▸ Task instructions:
After finding the line with "資源下載 (956, 132)" in the entries below, retype exactly each line from there through the line with "KNAUF (1063, 1580)", including that final line.

▸ Stored data:
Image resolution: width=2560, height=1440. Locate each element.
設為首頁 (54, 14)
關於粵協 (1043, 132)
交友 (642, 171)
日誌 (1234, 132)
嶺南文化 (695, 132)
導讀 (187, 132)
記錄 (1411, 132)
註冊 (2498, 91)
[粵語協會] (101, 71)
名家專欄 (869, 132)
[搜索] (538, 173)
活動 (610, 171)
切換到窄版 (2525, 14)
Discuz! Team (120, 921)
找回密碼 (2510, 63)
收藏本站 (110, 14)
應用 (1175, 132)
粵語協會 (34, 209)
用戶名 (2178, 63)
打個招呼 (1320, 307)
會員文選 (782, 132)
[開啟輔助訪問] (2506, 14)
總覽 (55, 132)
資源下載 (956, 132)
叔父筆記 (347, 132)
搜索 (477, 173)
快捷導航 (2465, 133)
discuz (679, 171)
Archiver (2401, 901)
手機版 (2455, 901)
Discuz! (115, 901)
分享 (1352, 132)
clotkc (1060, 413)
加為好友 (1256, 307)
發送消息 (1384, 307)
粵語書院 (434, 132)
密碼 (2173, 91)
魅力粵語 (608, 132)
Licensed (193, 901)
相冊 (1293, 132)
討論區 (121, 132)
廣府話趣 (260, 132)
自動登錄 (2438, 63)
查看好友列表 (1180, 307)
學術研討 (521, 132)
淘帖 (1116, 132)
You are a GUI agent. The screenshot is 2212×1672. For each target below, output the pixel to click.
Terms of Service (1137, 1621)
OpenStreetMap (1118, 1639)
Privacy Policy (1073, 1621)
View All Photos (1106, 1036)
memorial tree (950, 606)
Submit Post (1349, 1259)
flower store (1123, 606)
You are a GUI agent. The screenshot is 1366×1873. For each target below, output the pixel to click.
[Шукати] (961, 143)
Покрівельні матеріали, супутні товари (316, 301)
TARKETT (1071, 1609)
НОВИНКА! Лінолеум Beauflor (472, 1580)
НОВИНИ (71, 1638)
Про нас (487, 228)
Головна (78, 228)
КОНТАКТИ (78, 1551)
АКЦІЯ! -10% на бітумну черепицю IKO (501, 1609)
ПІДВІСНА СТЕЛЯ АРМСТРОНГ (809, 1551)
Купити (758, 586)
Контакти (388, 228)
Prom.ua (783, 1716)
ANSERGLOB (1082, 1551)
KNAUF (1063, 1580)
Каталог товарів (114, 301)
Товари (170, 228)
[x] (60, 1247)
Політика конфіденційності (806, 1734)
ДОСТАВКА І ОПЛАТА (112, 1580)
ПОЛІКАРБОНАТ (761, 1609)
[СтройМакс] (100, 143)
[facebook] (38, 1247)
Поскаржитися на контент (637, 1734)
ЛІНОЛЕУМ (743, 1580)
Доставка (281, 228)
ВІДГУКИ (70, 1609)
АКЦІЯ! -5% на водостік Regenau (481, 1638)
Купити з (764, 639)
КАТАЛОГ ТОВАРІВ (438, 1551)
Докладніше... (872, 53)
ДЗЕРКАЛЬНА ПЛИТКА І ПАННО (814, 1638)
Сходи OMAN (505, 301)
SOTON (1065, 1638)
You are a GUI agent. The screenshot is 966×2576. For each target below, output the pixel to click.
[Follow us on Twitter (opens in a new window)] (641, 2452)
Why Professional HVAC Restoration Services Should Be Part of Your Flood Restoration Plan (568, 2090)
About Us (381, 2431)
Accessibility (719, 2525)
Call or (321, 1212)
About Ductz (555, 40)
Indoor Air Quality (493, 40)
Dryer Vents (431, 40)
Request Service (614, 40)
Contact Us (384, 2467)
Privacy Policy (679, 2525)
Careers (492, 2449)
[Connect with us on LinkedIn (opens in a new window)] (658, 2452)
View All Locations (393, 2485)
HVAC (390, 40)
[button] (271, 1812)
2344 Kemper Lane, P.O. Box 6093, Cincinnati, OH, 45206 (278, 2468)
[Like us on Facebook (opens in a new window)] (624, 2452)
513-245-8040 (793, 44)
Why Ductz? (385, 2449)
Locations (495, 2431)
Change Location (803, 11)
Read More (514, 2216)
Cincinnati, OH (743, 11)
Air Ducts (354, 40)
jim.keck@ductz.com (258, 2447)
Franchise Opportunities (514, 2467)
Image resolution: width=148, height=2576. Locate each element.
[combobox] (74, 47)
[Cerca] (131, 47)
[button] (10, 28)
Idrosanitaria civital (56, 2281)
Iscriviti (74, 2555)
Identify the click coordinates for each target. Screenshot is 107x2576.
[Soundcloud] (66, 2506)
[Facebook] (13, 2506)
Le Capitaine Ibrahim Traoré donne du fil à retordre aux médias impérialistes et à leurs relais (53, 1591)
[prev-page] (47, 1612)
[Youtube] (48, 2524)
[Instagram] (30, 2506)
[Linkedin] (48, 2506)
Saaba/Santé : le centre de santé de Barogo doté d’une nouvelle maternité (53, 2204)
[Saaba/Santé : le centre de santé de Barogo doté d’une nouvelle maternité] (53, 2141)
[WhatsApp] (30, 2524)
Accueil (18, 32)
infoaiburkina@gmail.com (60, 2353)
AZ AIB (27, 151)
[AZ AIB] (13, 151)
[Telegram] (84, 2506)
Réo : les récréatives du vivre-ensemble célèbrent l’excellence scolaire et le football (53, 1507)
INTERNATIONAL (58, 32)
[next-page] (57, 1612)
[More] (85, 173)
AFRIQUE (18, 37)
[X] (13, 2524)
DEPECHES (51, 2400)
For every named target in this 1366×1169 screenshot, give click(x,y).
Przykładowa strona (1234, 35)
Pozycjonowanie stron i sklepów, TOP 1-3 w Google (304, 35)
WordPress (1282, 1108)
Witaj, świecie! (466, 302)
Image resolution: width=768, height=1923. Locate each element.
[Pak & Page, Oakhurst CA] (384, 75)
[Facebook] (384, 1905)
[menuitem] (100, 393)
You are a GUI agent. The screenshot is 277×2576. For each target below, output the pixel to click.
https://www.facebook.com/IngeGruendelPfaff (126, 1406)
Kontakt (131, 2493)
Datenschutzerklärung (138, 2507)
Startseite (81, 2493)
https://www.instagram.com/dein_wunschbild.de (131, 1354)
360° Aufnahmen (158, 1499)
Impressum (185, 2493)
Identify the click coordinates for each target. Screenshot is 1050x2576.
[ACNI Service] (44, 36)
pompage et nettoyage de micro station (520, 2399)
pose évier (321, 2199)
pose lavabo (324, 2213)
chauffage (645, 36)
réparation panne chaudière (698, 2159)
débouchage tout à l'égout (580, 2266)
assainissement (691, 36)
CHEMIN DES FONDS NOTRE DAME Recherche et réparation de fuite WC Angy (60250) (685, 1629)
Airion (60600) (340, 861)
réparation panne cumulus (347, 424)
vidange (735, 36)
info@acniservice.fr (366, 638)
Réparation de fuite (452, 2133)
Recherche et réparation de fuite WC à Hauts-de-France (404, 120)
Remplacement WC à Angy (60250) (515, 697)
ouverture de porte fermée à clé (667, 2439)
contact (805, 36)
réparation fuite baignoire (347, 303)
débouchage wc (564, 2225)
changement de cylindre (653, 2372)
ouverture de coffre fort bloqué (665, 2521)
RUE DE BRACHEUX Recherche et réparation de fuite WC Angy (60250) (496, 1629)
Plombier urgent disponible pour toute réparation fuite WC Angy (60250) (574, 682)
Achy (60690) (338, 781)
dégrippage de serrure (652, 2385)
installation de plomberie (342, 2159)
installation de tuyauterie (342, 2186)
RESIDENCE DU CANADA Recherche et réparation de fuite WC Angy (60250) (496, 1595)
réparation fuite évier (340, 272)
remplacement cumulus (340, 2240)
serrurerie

▸ Expected answer:
資源下載 (956, 132)
叔父筆記 (347, 132)
搜索 (477, 173)
快捷導航 (2465, 133)
discuz (679, 171)
Archiver (2401, 901)
手機版 (2455, 901)
Discuz! (115, 901)
分享 (1352, 132)
clotkc (1060, 413)
加為好友 (1256, 307)
發送消息 (1384, 307)
粵語書院 (434, 132)
密碼 (2173, 91)
魅力粵語 (608, 132)
Licensed (193, 901)
相冊 (1293, 132)
討論區 (121, 132)
廣府話趣 (260, 132)
自動登錄 (2438, 63)
查看好友列表 (1180, 307)
學術研討 (521, 132)
淘帖 (1116, 132)
You are a GUI agent. The screenshot is 2212×1672. For each target below, output the pixel to click.
Terms of Service (1137, 1621)
OpenStreetMap (1118, 1639)
Privacy Policy (1073, 1621)
View All Photos (1106, 1036)
memorial tree (950, 606)
Submit Post (1349, 1259)
flower store (1123, 606)
You are a GUI agent. The screenshot is 1366×1873. For each target below, output the pixel to click.
[Шукати] (961, 143)
Покрівельні матеріали, супутні товари (316, 301)
TARKETT (1071, 1609)
НОВИНКА! Лінолеум Beauflor (472, 1580)
НОВИНИ (71, 1638)
Про нас (487, 228)
Головна (78, 228)
КОНТАКТИ (78, 1551)
АКЦІЯ! -10% на бітумну черепицю IKO (501, 1609)
ПІДВІСНА СТЕЛЯ АРМСТРОНГ (809, 1551)
Купити (758, 586)
Контакти (388, 228)
Prom.ua (783, 1716)
ANSERGLOB (1082, 1551)
KNAUF (1063, 1580)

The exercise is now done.